__Problems__
• a. In the fan fiction essay, in what year did the writer enter college?
• b. State whether each statement agrees with the fan fiction essay, answering yes or no and quoting the deciding words: (i) The writer was eighteen upon entering college. (ii) The writer read some fan fiction during that first year in order to judge it. (iii) The writer put fan fiction out of mind for the following two years.

__Source document__
Since as of now I’ve finished far more fan fiction than I have original material, I thought I would share how I got into writing that, how it has helped me grow as a writer, why I think it’s great, and what it has taught me about the value of all creative endeavors.
I’ll start this episode with a confession. When I entered college back in 2012, I was part of a Creative Writing program, and I had this idea that I wanted to be a serious writer, whatever a serious writer was. I was eighteen at the time and incredibly naive about the world in general, and I had never heard of fan fiction before that first year of college.
Do you know what my immediate reaction was to learning the term ‘fan fiction?’
Oh my gosh, what a bunch of idiots. Why would any half-decent writer waste their time writing unoriginal work that they can’t sell and can’t get any real credit for under fake names for random people on the internet to read for free?
Well, I had no interest in writing something like that. I was going to be a serious writer and have my real name on the New York Times Bestseller list. I mean, I was such an ignorant snob about the whole thing that I refused to read any fanfic to even see how it was, so I snubbed my nose up at it and completely put it out of my mind for the next three years.
And at the end of those three very challenging, very eye-opening years, do you know what happened? I had to put my foot so far into my mouth, it popped out of my butt.

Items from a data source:

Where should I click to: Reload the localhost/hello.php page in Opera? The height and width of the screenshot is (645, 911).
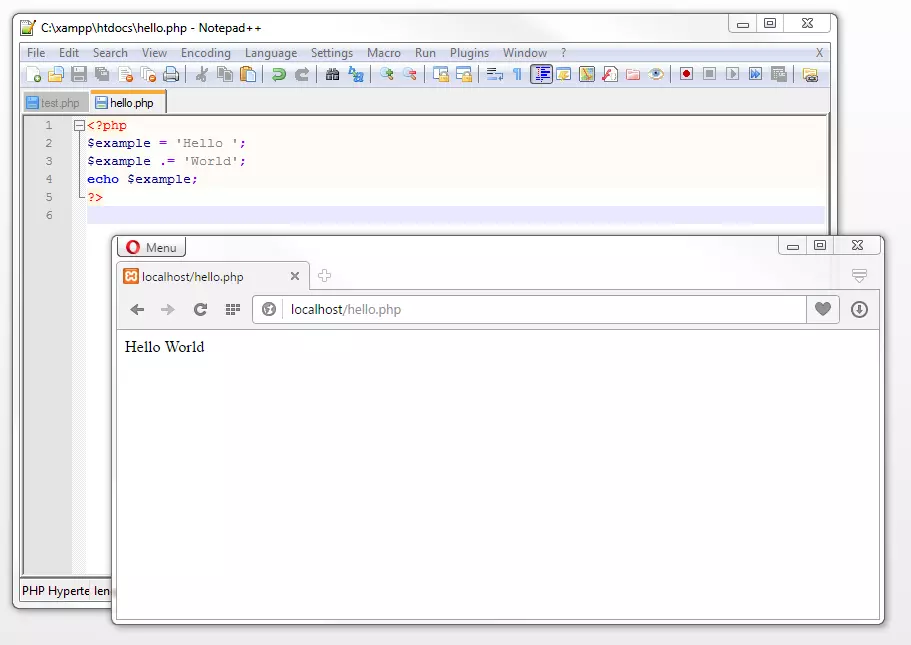pyautogui.click(x=200, y=309)
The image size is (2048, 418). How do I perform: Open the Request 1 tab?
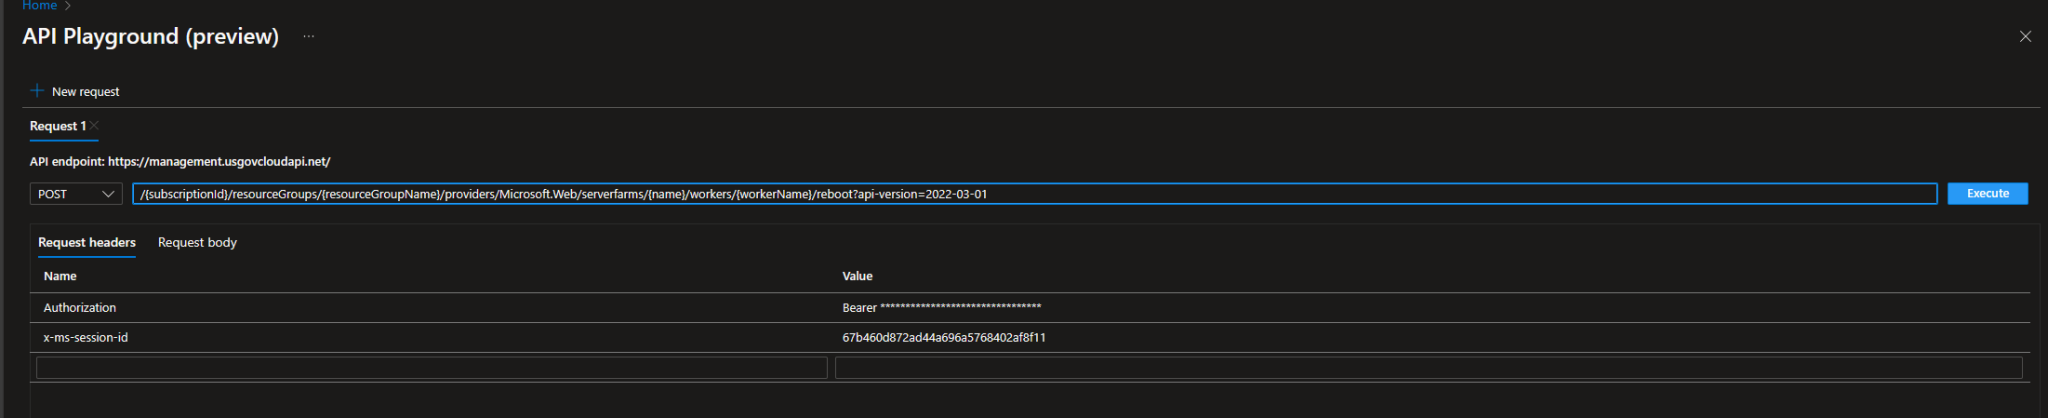point(58,126)

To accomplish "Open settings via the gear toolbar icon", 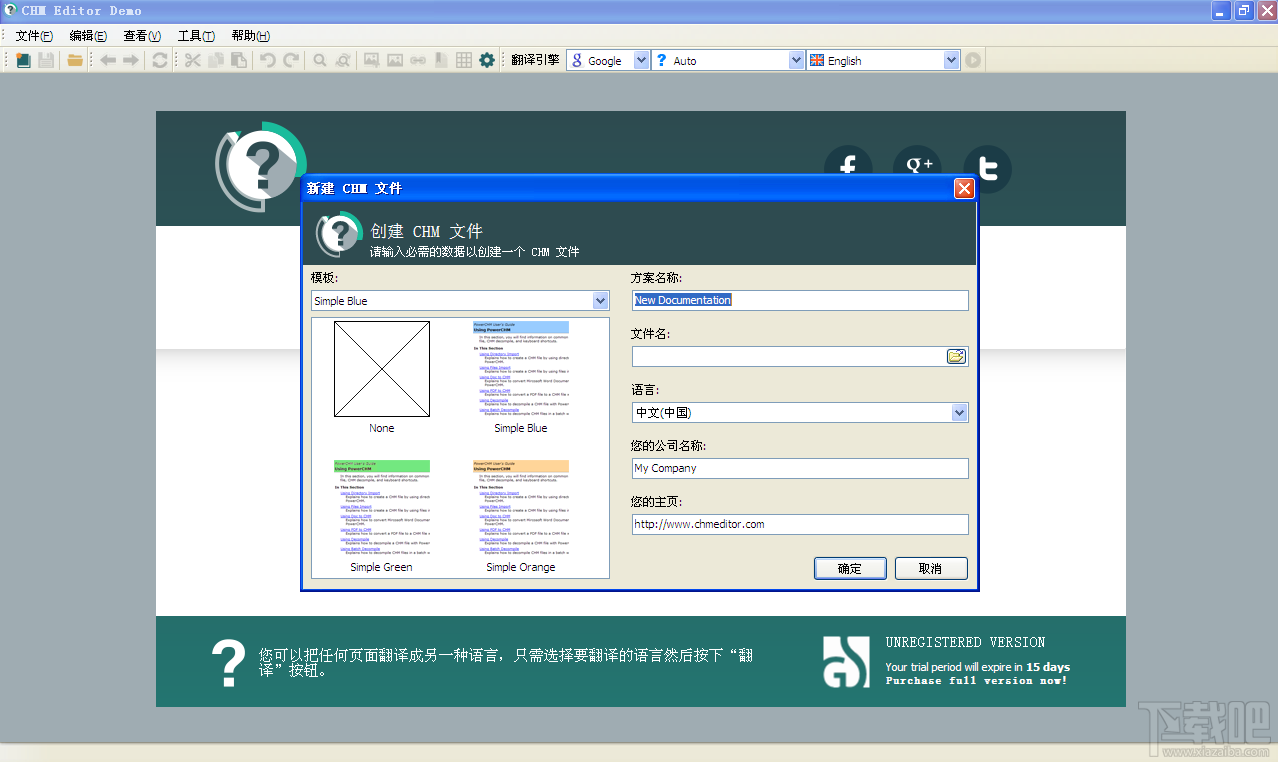I will click(x=487, y=60).
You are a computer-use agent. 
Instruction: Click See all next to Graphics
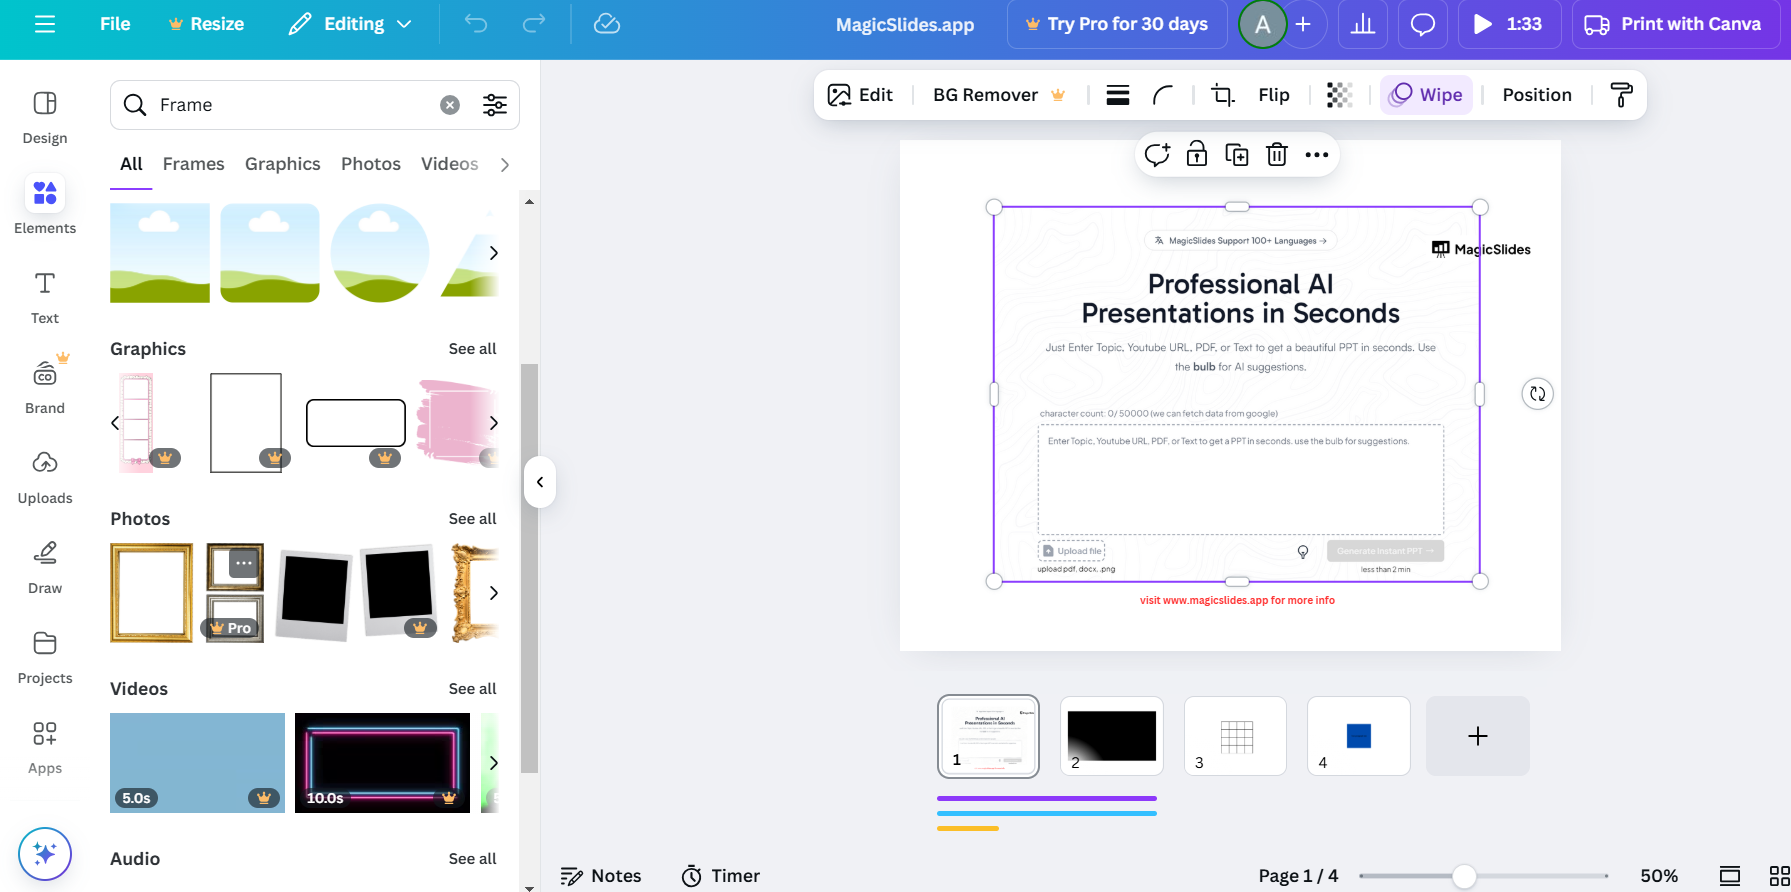(472, 349)
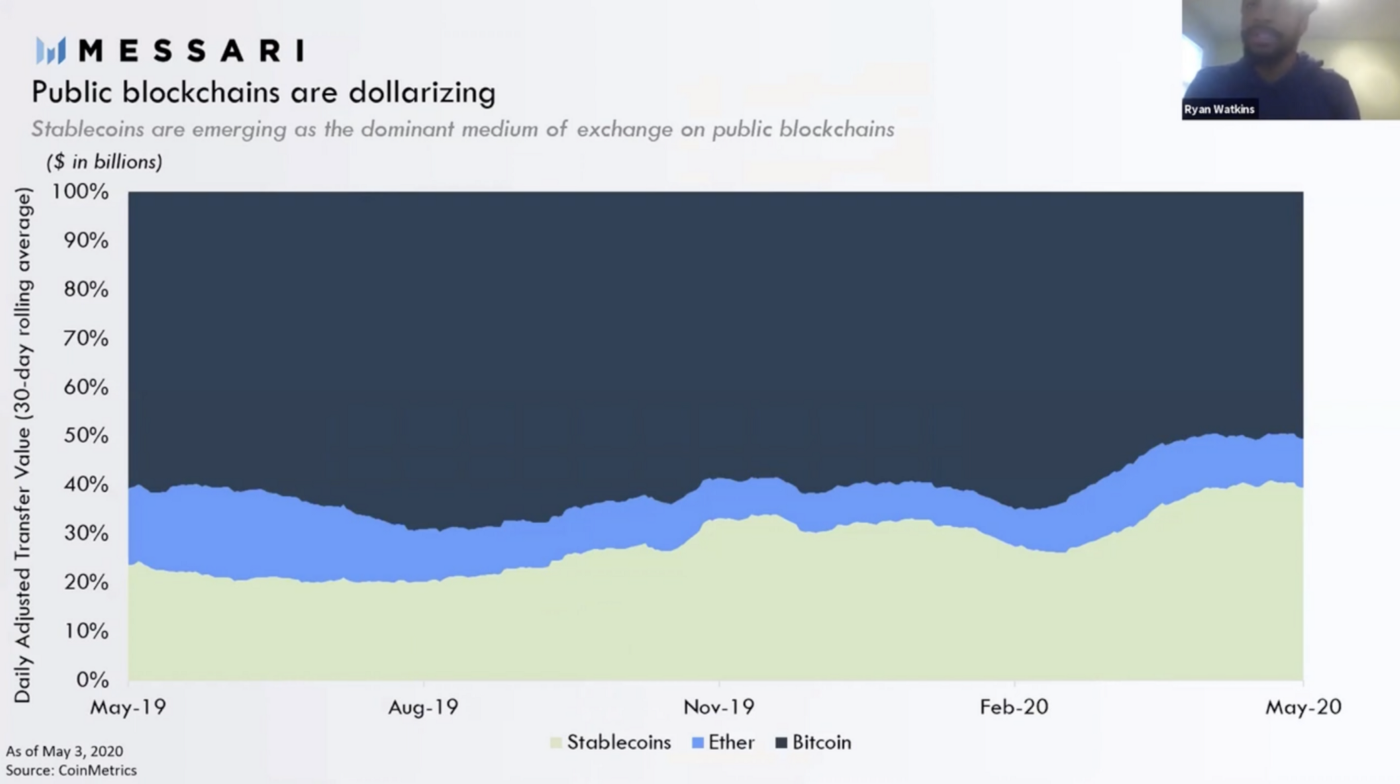Select the Stablecoins legend swatch
The height and width of the screenshot is (784, 1400).
[x=556, y=743]
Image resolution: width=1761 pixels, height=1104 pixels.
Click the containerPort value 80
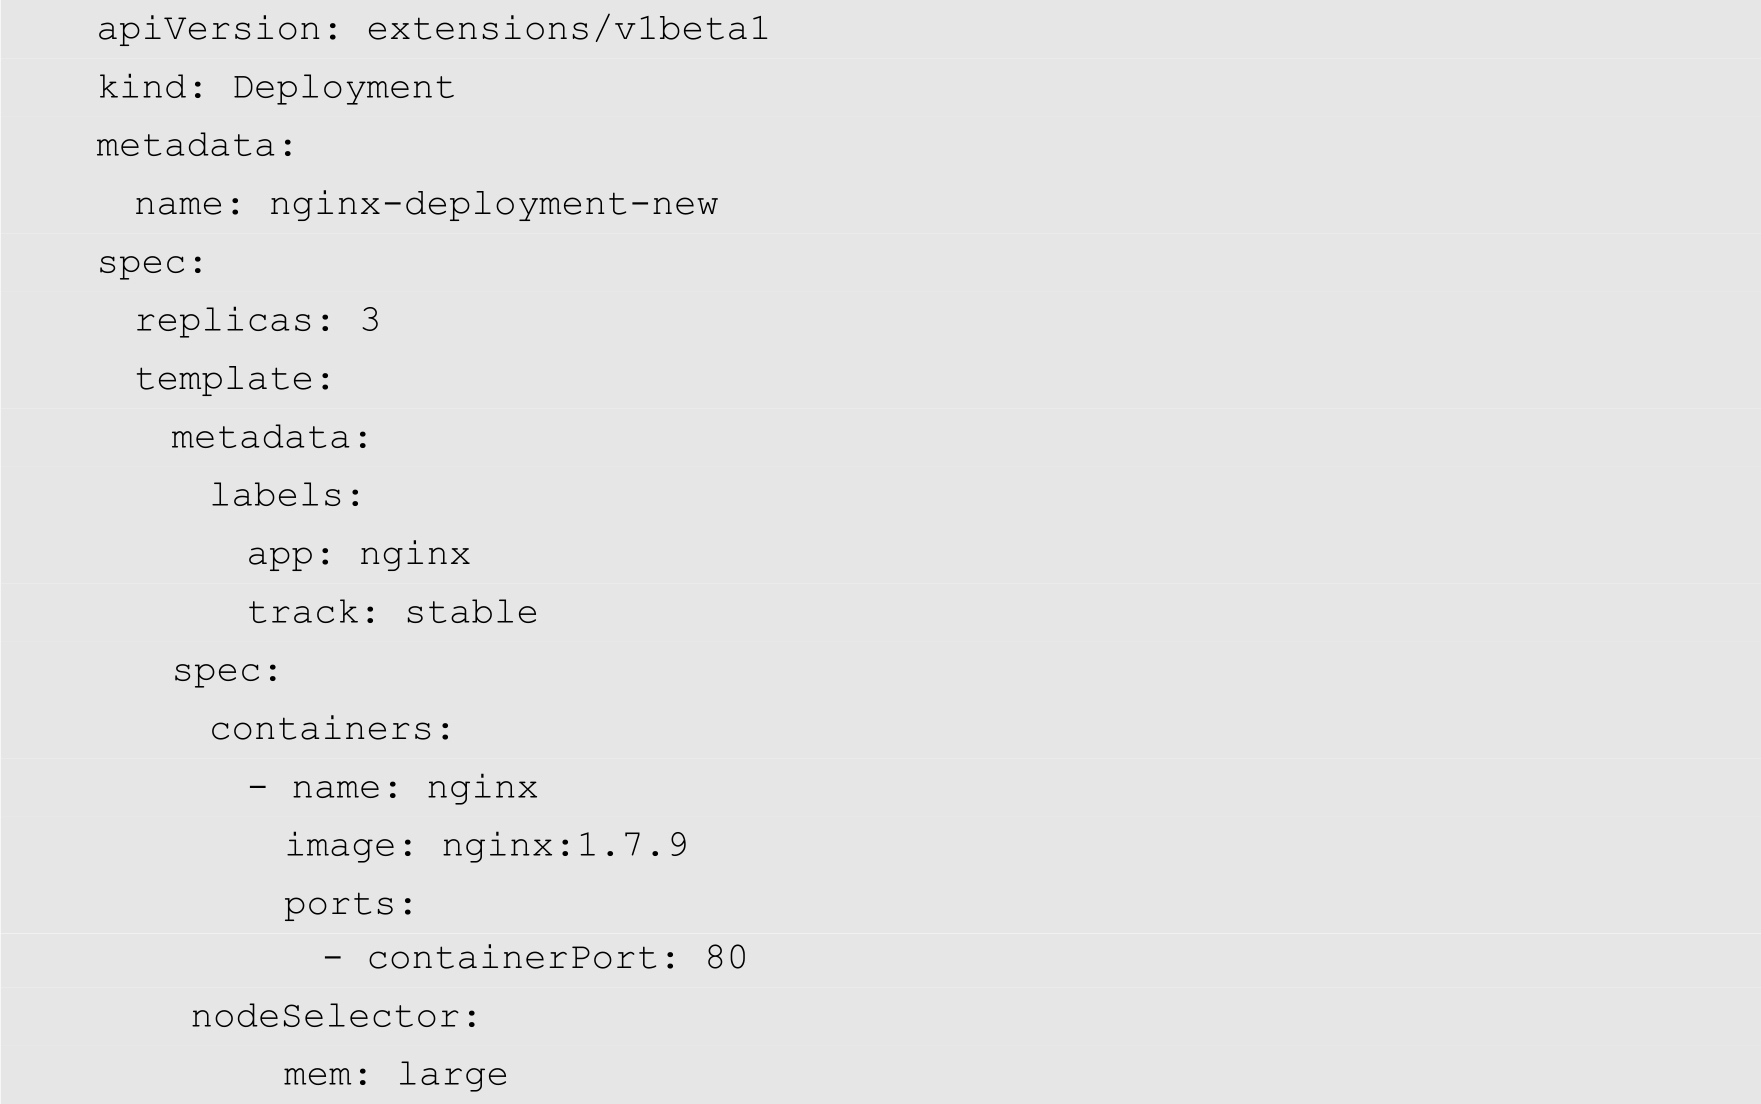726,958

__Answers__
• a. 2012

• b.
(i) Yes: "I was eighteen at the time"
(ii) No: "I refused to read any fanfic to even see how it was"
(iii) No: "completely put it out of my mind for the next three years"